The Los Angeles Lakers appeared to have set the tone early against the Boston Celtics in the 1984 NBA Finals. They stormed into Boston Garden and took charge with a 115-109 victory, stealing homecourt advantage from their rivals.

They appeared to be on their way to taking a 2-0 series lead back home. LA held a 113-111 lead and had possession of the ball with 18 seconds left. That’s when Henderson stepped in front of a lazy pass by James Worthy, picked it off, and drove in for a game-tying basket. The Celtics pulled out a victory in overtime.

After getting blown out in Game 3 in LA, Larry Bird blasted his teammates for their soft play. Apparently, McHale took it to heart when he took down Rambis in Game 4 with the Celtics trailing 76-70 in the third quarter.

The Celtics rallied in Game 4 to escape with another overtime victory.

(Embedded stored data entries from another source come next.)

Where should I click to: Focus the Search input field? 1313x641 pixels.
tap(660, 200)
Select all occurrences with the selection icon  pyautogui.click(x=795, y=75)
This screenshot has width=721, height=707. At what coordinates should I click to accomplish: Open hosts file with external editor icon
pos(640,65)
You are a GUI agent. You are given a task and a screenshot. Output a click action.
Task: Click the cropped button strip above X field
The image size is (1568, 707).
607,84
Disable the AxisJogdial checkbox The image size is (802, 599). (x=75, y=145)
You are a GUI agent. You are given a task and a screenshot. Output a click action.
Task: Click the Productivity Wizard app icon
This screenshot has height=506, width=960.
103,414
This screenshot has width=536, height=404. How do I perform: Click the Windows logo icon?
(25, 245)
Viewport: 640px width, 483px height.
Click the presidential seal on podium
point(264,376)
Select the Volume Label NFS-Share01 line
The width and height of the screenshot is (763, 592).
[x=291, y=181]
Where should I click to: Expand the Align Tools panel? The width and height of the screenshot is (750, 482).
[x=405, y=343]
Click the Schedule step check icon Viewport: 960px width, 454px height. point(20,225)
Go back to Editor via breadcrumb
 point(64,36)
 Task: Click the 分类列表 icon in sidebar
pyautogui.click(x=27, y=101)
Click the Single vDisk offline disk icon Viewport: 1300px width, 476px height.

Despite being outplayed for most of the series, the Celtics headed back home for Game 5 tied at two games apiece.

Bird scored 34 points and pulled down 17 rebounds in a 121-103 victory in Game 5. After the Lakers rallied to win game 6, the Celtics, behind Cedric Maxwell’s team-high 24 points, clinched the series with a 111-102 win in Game 7.

Pat Riley learned from the Celtics and used two words to spark his 1985 Lakers


Cedric Maxwell Analyzes Kevin McHale’s Clotheslining of Kurt Rambis in the 1984 NBA Finals: ‘I Loved Every Moment of It’

The Lakers were crushed because they felt they let a championship get away in 1984. They believed the turning point was McHale’s takedown of Rambis in Game 4.

“We had lost our edge,” Magic Johnson said, per Jackie MacMullan’s book When the Game Was Ours. “That takedown of Rambis had totally changed the complexion of that series.”

The first day of training camp ahead of the 1984-85 season, Riley often yelled “no layups.” Those two words became the theme for the Lakers that year.

“No layups,” Riley yelled at practice after James Worthy eased his way in for a dunk, per MacMullan. “From now on, if you don’t take the man out who is going to the basket, if you don’t put him on his ass, then you are going to be fined.”

The Lakers took a page out of Boston’s book and got revenge against the Celtics in ’85. The teams met again for the title, and the Lakers became the first visiting team to win a championship on Boston’s home court. They won the series in six games.

“That made my career,” he said in a video put out by NBA History & Legends on CLNS in 2020.  “It was that good to me. I enjoyed 1985, and I’m still enjoying it.”